=== Description of the task ===
In the records below, replace each occurrence of "Identify the location of" with "Give the position of" and reproduce all the lines with no other change.

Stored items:

○ ○ ○ ○

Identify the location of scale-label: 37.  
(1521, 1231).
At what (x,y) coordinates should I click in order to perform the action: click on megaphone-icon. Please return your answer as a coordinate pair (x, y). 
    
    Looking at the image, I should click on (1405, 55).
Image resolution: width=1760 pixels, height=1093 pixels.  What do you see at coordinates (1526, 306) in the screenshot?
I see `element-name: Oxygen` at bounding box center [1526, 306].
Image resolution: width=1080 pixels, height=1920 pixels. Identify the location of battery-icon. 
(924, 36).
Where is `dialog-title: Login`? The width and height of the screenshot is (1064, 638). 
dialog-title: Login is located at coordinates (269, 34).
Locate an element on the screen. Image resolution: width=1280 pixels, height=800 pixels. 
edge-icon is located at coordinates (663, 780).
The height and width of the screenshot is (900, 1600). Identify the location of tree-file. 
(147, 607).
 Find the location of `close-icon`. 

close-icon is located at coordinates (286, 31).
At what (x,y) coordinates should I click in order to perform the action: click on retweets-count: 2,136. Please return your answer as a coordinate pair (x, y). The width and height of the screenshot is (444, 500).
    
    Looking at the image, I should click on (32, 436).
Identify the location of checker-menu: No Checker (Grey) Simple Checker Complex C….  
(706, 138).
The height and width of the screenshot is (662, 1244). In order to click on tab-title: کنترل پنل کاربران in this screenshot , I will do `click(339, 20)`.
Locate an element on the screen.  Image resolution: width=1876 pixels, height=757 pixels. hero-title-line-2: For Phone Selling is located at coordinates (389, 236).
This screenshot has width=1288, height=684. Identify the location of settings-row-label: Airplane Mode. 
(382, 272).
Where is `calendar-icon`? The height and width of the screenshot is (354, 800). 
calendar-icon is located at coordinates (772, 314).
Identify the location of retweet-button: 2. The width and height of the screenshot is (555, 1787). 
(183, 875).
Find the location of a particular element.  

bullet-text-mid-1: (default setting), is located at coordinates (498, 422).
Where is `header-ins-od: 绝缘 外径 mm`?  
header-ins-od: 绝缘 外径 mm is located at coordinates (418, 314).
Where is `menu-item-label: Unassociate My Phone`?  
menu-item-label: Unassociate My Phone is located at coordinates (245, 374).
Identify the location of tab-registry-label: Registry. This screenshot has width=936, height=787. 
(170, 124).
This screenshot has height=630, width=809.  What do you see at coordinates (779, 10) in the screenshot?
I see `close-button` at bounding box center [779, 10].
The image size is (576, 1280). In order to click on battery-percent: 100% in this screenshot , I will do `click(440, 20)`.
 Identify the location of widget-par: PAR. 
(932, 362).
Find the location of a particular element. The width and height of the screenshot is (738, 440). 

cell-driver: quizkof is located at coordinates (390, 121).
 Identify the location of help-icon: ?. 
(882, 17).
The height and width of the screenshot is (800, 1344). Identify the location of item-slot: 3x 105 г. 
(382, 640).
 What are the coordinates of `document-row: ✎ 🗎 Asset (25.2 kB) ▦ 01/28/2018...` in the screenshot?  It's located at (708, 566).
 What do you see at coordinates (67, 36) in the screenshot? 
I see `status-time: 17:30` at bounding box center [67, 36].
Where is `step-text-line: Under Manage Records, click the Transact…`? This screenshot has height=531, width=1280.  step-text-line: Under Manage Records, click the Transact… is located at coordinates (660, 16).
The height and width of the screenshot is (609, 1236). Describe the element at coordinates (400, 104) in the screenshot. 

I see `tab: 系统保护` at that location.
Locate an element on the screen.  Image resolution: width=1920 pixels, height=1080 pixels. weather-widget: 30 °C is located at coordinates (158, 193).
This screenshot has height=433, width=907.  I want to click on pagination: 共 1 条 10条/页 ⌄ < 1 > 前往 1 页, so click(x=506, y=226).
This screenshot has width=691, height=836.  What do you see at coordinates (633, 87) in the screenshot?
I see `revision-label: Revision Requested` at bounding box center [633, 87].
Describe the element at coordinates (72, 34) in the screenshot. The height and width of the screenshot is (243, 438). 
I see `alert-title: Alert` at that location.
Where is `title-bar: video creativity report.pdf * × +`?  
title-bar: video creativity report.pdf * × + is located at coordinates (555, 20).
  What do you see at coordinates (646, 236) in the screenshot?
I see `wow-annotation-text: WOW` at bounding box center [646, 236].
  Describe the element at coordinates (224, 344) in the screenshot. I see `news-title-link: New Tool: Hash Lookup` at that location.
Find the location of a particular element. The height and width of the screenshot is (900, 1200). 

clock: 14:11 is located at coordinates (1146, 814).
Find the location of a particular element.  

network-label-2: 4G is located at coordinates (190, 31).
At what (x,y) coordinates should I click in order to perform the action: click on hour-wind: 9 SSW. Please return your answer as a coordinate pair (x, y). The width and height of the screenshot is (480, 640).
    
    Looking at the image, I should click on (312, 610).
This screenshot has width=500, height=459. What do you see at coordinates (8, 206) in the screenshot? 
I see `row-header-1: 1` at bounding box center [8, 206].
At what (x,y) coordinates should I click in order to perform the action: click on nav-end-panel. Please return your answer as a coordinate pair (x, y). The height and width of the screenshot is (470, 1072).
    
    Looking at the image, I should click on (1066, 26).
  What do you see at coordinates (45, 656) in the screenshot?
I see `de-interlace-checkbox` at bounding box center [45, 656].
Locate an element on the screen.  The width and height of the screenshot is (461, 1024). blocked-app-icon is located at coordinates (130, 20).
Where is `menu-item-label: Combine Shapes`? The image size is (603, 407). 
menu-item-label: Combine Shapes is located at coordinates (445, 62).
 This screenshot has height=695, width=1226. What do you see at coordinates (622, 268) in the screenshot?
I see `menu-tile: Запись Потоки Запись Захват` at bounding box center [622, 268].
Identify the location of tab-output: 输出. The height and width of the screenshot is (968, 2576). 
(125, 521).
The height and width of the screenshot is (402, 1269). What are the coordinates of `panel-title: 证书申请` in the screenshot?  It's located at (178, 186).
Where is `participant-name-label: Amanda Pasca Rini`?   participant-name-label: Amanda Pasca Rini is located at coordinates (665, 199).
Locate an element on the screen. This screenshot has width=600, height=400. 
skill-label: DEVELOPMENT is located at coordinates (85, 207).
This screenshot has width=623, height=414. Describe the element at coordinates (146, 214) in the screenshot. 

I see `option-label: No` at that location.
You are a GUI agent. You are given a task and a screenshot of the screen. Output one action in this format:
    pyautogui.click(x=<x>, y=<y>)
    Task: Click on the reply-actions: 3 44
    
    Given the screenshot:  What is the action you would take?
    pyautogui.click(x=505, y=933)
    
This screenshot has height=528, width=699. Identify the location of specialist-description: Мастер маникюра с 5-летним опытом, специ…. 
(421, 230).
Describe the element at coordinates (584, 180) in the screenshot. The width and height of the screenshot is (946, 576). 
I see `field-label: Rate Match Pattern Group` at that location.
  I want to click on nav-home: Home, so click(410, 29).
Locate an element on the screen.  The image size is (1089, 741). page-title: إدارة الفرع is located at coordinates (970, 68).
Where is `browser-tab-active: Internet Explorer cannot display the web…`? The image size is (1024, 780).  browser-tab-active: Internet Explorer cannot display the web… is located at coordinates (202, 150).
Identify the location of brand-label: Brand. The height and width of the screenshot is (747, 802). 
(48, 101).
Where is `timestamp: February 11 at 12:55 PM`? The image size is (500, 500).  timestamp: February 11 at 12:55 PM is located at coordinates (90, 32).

○ ○ ○ ○

=== Solution ===
Give the position of scale-label: 37.  
(1521, 1231).
At what (x,y) coordinates should I click in order to perform the action: click on megaphone-icon. Please return your answer as a coordinate pair (x, y). 
    
    Looking at the image, I should click on (1405, 55).
Image resolution: width=1760 pixels, height=1093 pixels.  What do you see at coordinates (1526, 306) in the screenshot?
I see `element-name: Oxygen` at bounding box center [1526, 306].
Image resolution: width=1080 pixels, height=1920 pixels. Give the position of battery-icon. 
(924, 36).
Where is `dialog-title: Login`? The width and height of the screenshot is (1064, 638). 
dialog-title: Login is located at coordinates (269, 34).
Locate an element on the screen. Image resolution: width=1280 pixels, height=800 pixels. 
edge-icon is located at coordinates (663, 780).
The height and width of the screenshot is (900, 1600). Give the position of tree-file. 
(147, 607).
 Find the location of `close-icon`. 

close-icon is located at coordinates (286, 31).
At what (x,y) coordinates should I click in order to perform the action: click on retweets-count: 2,136. Please return your answer as a coordinate pair (x, y). The width and height of the screenshot is (444, 500).
    
    Looking at the image, I should click on (32, 436).
Give the position of checker-menu: No Checker (Grey) Simple Checker Complex C….  
(706, 138).
The height and width of the screenshot is (662, 1244). In order to click on tab-title: کنترل پنل کاربران in this screenshot , I will do `click(339, 20)`.
Locate an element on the screen.  Image resolution: width=1876 pixels, height=757 pixels. hero-title-line-2: For Phone Selling is located at coordinates (389, 236).
This screenshot has width=1288, height=684. Give the position of settings-row-label: Airplane Mode. 
(382, 272).
Where is `calendar-icon`? The height and width of the screenshot is (354, 800). 
calendar-icon is located at coordinates (772, 314).
Give the position of retweet-button: 2. The width and height of the screenshot is (555, 1787). 
(183, 875).
Find the location of a particular element.  

bullet-text-mid-1: (default setting), is located at coordinates (498, 422).
Where is `header-ins-od: 绝缘 外径 mm`?  
header-ins-od: 绝缘 外径 mm is located at coordinates (418, 314).
Where is `menu-item-label: Unassociate My Phone`?  
menu-item-label: Unassociate My Phone is located at coordinates (245, 374).
Give the position of tab-registry-label: Registry. This screenshot has width=936, height=787. 
(170, 124).
This screenshot has height=630, width=809.  What do you see at coordinates (779, 10) in the screenshot?
I see `close-button` at bounding box center [779, 10].
The image size is (576, 1280). In order to click on battery-percent: 100% in this screenshot , I will do `click(440, 20)`.
 Give the position of widget-par: PAR. 
(932, 362).
Find the location of a particular element. The width and height of the screenshot is (738, 440). 

cell-driver: quizkof is located at coordinates (390, 121).
 Give the position of help-icon: ?. 
(882, 17).
The height and width of the screenshot is (800, 1344). Give the position of item-slot: 3x 105 г. 
(382, 640).
 What are the coordinates of `document-row: ✎ 🗎 Asset (25.2 kB) ▦ 01/28/2018...` in the screenshot?  It's located at (708, 566).
 What do you see at coordinates (67, 36) in the screenshot? 
I see `status-time: 17:30` at bounding box center [67, 36].
Where is `step-text-line: Under Manage Records, click the Transact…`? This screenshot has height=531, width=1280.  step-text-line: Under Manage Records, click the Transact… is located at coordinates (660, 16).
The height and width of the screenshot is (609, 1236). Describe the element at coordinates (400, 104) in the screenshot. 

I see `tab: 系统保护` at that location.
Locate an element on the screen.  Image resolution: width=1920 pixels, height=1080 pixels. weather-widget: 30 °C is located at coordinates (158, 193).
This screenshot has height=433, width=907.  I want to click on pagination: 共 1 条 10条/页 ⌄ < 1 > 前往 1 页, so click(x=506, y=226).
This screenshot has width=691, height=836.  What do you see at coordinates (633, 87) in the screenshot?
I see `revision-label: Revision Requested` at bounding box center [633, 87].
Describe the element at coordinates (72, 34) in the screenshot. The height and width of the screenshot is (243, 438). 
I see `alert-title: Alert` at that location.
Where is `title-bar: video creativity report.pdf * × +`?  
title-bar: video creativity report.pdf * × + is located at coordinates (555, 20).
  What do you see at coordinates (646, 236) in the screenshot?
I see `wow-annotation-text: WOW` at bounding box center [646, 236].
  Describe the element at coordinates (224, 344) in the screenshot. I see `news-title-link: New Tool: Hash Lookup` at that location.
Find the location of a particular element. The height and width of the screenshot is (900, 1200). 

clock: 14:11 is located at coordinates (1146, 814).
Find the location of a particular element.  

network-label-2: 4G is located at coordinates (190, 31).
At what (x,y) coordinates should I click in order to perform the action: click on hour-wind: 9 SSW. Please return your answer as a coordinate pair (x, y). The width and height of the screenshot is (480, 640).
    
    Looking at the image, I should click on (312, 610).
This screenshot has width=500, height=459. What do you see at coordinates (8, 206) in the screenshot? 
I see `row-header-1: 1` at bounding box center [8, 206].
At what (x,y) coordinates should I click in order to perform the action: click on nav-end-panel. Please return your answer as a coordinate pair (x, y). The height and width of the screenshot is (470, 1072).
    
    Looking at the image, I should click on (1066, 26).
  What do you see at coordinates (45, 656) in the screenshot?
I see `de-interlace-checkbox` at bounding box center [45, 656].
Locate an element on the screen.  The width and height of the screenshot is (461, 1024). blocked-app-icon is located at coordinates (130, 20).
Where is `menu-item-label: Combine Shapes`? The image size is (603, 407). 
menu-item-label: Combine Shapes is located at coordinates (445, 62).
 This screenshot has height=695, width=1226. What do you see at coordinates (622, 268) in the screenshot?
I see `menu-tile: Запись Потоки Запись Захват` at bounding box center [622, 268].
Give the position of tab-output: 输出. The height and width of the screenshot is (968, 2576). 
(125, 521).
The height and width of the screenshot is (402, 1269). What are the coordinates of `panel-title: 证书申请` in the screenshot?  It's located at (178, 186).
Where is `participant-name-label: Amanda Pasca Rini`?   participant-name-label: Amanda Pasca Rini is located at coordinates (665, 199).
Locate an element on the screen. This screenshot has width=600, height=400. 
skill-label: DEVELOPMENT is located at coordinates (85, 207).
This screenshot has width=623, height=414. Describe the element at coordinates (146, 214) in the screenshot. 

I see `option-label: No` at that location.
You are a GUI agent. You are given a task and a screenshot of the screen. Output one action in this format:
    pyautogui.click(x=<x>, y=<y>)
    Task: Click on the reply-actions: 3 44
    
    Given the screenshot:  What is the action you would take?
    pyautogui.click(x=505, y=933)
    
This screenshot has height=528, width=699. Give the position of specialist-description: Мастер маникюра с 5-летним опытом, специ…. 
(421, 230).
Describe the element at coordinates (584, 180) in the screenshot. The width and height of the screenshot is (946, 576). 
I see `field-label: Rate Match Pattern Group` at that location.
  I want to click on nav-home: Home, so click(410, 29).
Locate an element on the screen.  The image size is (1089, 741). page-title: إدارة الفرع is located at coordinates (970, 68).
Where is `browser-tab-active: Internet Explorer cannot display the web…`? The image size is (1024, 780).  browser-tab-active: Internet Explorer cannot display the web… is located at coordinates (202, 150).
Give the position of brand-label: Brand. The height and width of the screenshot is (747, 802). 
(48, 101).
Where is `timestamp: February 11 at 12:55 PM`? The image size is (500, 500).  timestamp: February 11 at 12:55 PM is located at coordinates (90, 32).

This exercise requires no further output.